If you and your primary care doctor or neurosurgeon have tried medication therapy without success, you should be referred to an epileptologist. An epileptologist is a neurologist with advanced training and experience in treating epilepsy and other seizure disorders. They work in epilepsy centers, such as Holy Cross Health's Level 3 Epilepsy Center, to pin point the source of seizure activity in your brain. The epileptologists at Holy Cross Health work with a multidisciplinary team of neurosurgeons, neurologists, neuroradiologists and others in a state-of-the-art Epilepsy Monitoring Unit to deliver the right diagnosis and the right treatment for patients with complex epilepsy. Epileptologists and their team of experts use a number of diagnostic tools and tests to:

  • Confirm the epilepsy diagnosis

  • Determine brain structural abnormalities

  • Identify the exact area of the brain where seizures are triggered

  • Locate speech, sight and memory functions — areas that a neurosurgeon will not risk damaging in surgical treatment.

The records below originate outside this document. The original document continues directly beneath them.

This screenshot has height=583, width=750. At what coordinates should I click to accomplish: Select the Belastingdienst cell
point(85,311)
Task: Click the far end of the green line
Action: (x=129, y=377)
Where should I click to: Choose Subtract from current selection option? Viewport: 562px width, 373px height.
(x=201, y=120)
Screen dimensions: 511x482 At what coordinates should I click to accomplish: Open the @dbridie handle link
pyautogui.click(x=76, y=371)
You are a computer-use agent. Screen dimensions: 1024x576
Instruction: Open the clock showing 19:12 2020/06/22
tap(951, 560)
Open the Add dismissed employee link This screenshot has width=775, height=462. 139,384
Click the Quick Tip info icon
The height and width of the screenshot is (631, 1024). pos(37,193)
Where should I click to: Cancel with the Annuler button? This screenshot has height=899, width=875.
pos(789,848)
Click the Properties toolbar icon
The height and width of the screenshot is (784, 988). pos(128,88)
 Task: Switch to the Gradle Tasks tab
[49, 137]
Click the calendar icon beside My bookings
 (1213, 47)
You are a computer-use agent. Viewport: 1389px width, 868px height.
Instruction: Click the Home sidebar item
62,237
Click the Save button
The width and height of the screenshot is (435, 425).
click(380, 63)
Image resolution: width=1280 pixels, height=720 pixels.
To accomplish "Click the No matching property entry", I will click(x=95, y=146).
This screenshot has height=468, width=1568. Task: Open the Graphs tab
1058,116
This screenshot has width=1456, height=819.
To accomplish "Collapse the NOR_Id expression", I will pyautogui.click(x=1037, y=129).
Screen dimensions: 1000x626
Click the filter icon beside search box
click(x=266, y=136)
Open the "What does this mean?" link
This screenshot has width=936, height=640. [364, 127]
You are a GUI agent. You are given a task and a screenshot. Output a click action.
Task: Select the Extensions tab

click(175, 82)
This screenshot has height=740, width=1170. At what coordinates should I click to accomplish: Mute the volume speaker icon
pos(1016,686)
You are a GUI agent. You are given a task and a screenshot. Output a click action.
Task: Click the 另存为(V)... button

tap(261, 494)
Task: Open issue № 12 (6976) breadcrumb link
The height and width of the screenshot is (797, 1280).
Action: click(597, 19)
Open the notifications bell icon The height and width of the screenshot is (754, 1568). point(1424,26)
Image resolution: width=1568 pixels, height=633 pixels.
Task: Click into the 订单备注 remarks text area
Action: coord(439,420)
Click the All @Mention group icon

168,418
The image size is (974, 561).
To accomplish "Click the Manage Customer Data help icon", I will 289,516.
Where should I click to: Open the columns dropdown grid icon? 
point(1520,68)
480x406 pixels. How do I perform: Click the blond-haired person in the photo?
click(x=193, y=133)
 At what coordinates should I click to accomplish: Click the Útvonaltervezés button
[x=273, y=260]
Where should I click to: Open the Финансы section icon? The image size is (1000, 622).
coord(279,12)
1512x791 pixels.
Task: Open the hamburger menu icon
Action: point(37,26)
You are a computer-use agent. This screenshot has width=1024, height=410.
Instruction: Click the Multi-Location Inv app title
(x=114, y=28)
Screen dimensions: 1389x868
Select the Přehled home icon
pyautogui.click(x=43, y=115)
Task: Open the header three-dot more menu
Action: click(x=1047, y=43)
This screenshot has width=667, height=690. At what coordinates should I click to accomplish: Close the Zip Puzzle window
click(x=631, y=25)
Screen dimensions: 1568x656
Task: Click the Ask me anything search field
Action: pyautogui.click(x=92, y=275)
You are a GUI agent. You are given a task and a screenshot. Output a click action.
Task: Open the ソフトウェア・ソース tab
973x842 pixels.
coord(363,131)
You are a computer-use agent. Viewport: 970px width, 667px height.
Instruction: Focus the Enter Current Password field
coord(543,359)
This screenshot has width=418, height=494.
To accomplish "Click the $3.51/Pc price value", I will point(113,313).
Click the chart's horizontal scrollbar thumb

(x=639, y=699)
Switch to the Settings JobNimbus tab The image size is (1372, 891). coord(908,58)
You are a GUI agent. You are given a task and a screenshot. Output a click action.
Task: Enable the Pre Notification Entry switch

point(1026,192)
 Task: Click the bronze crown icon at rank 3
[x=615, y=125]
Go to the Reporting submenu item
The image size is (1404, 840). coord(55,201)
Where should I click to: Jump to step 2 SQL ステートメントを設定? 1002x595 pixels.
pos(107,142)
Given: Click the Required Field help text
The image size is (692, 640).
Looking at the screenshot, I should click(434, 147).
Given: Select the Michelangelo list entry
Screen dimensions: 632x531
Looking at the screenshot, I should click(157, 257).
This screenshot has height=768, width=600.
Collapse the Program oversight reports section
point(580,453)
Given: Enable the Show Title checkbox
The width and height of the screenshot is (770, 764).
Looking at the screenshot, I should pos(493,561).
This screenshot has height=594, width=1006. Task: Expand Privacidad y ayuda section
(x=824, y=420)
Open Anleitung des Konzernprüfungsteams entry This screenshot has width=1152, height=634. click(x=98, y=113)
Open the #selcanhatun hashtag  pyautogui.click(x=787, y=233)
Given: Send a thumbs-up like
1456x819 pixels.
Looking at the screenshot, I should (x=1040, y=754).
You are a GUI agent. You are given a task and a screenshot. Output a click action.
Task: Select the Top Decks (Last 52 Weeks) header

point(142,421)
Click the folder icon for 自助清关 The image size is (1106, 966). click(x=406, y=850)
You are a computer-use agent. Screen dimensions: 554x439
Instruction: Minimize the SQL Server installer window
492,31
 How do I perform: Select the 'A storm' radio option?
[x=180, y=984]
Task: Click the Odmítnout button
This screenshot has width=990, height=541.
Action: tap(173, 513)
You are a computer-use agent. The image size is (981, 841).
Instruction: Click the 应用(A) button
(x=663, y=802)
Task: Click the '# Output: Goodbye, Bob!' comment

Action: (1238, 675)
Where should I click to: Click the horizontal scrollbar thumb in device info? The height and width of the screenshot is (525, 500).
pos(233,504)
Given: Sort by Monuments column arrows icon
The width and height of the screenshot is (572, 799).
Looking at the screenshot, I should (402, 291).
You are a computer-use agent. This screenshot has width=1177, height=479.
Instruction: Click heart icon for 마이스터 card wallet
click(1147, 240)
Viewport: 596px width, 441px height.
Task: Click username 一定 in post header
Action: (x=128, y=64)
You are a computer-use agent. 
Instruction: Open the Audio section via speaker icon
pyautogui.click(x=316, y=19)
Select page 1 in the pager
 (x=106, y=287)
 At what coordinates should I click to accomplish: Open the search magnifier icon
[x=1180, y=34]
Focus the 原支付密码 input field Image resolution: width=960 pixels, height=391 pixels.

Treating Epilepsy with Surgery

For medication-resistant epilepsy, surgery is typically recommended to control or cure the seizures, including the following procedures:

Visualase Laser Treatment - The very latest treatment for epilepsy is laser interstitial thermal therapy, called Visualase®, a tiny fiber optic thread that directs laser energy at the precise part of the brain responsible for your seizures. Holy Cross Hospital is the first hospital in the Washington, D.C., metro area to offer this procedure for treating epilepsy in adults.

Temporal Lobectomy – The most common surgery used and it removes the area of the brain that produces seizures.

Split Brain Surgery – Used in patients whose seizures originate from multiple sources. In this procedure neurosurgeons cut the tissue that connects the two hemispheres of the brain to prevent seizures from spreading across the brain, thus reducing the number of seizures.

Neurostimulation Device Implantation – In this procedure, neurosurgeons implant a small device in the upper chest that detects seizure onset and sends electrical stimulation to the brain to reduce seizure activity. Holy Cross Health is a leader in deep brain stimulation, which is primarily used to treat Parkinson's disease and essential tremor, but was FDA approved in 2018 to also treat epilepsy. Vagus nerve stimulation and responsive neuro stimulation are two other implantation procedures used to control medication-resistant epileptic seizures.

Treating Epilepsy with Diet

Some people with epilepsy experience success controlling seizures by following a strict dietary plan known as the ketogenic diet. It is sometimes prescribed by doctors for patients who don’t respond to seizure medications. The ketogenic diet requires that patients eat a very high-fat diet and very few carbohydrates. Foods that are high in fat are things like butter, heavy whipping cream, mayonnaise, and oils. The diet doesn’t provide all the vitamins and minerals of a balanced diet, so patients usually take nutritional supplements. It can be a difficult diet to follow without the help of a ketogenic diet team. Most experts recommend that patients start the diet while hospitalized so that doctors and dietitians can monitor the plan and watch for side effects.